Principles of Universal Design for Learning:

A Research Proposal

Word Count: 2000

Camille Maydonik


ETEC 500 Research Methodologies in Education

Instructor: Dr. Clifford Falk

University of British Columbia

August 14, 2010



I am interested in researching if the use of SMART Board technology is more or

less beneficial than traditional literacy center activities to meet the principles of Universal

Design for Learning (UDL) in a grade one program. My interest in this area stems from

studying UDL for the past two years in the school where I teach. UDL is a topic at the

forefront of my school district, as we are focused on the personalization of student

learning. Furthermore, my school is currently in the process of installing SMART

Boards in every classroom in order to facilitate the implementation of the principles of

UDL in classroom practice. A SMART Board is also known as an interactive whiteboard

(IWB) and is a screen that has a touch-sensitive surface that works in conjunction with a

computer and a projector.

During the course of my graduate studies, I have delved into UDL more deeply

than other teachers at my school as I was presented with many projects and assignments

where I could research UDL. During the 2009-2010 school year, I was one of three

classroom teachers who had a SMART Board in the classroom. Through my trials using

the SMART Board with my grade one students during literacy centers, I developed an

interest in how I can best integrate the SMART Board into my literacy center design in

order to fulfill the principles of UDL and as a tool to deliver the curriculum.

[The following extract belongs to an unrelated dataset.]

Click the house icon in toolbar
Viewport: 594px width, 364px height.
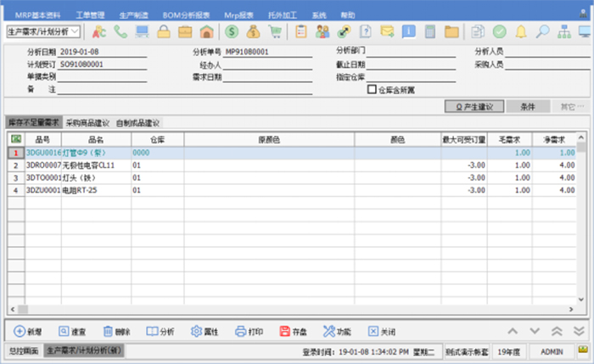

Statement of the Problem and Research Question

The UDL framework proposes that educators strive for three kinds of flexibility:

(a) representation, to represent information in multiple formats and media, (b) expression,

to provide multiple pathways for students action and expression, and (c) engagement, to

provide multiple ways to engage students’ interest and motivation. Educators work

towards flexibility by identifying and removing barriers from their teaching methods and



curriculum materials. The three UDL principles, implemented with new media, can help

educators improve how they set goals, personalize instruction, and assess student

progress. (Rose & Meyer, 2002)

Although many teachers have a good understanding of the principles of UDL,

they do not have a satisfactory understanding of lesson design and activities that they

could implement in their classroom in order to meet the diverse needs of their students.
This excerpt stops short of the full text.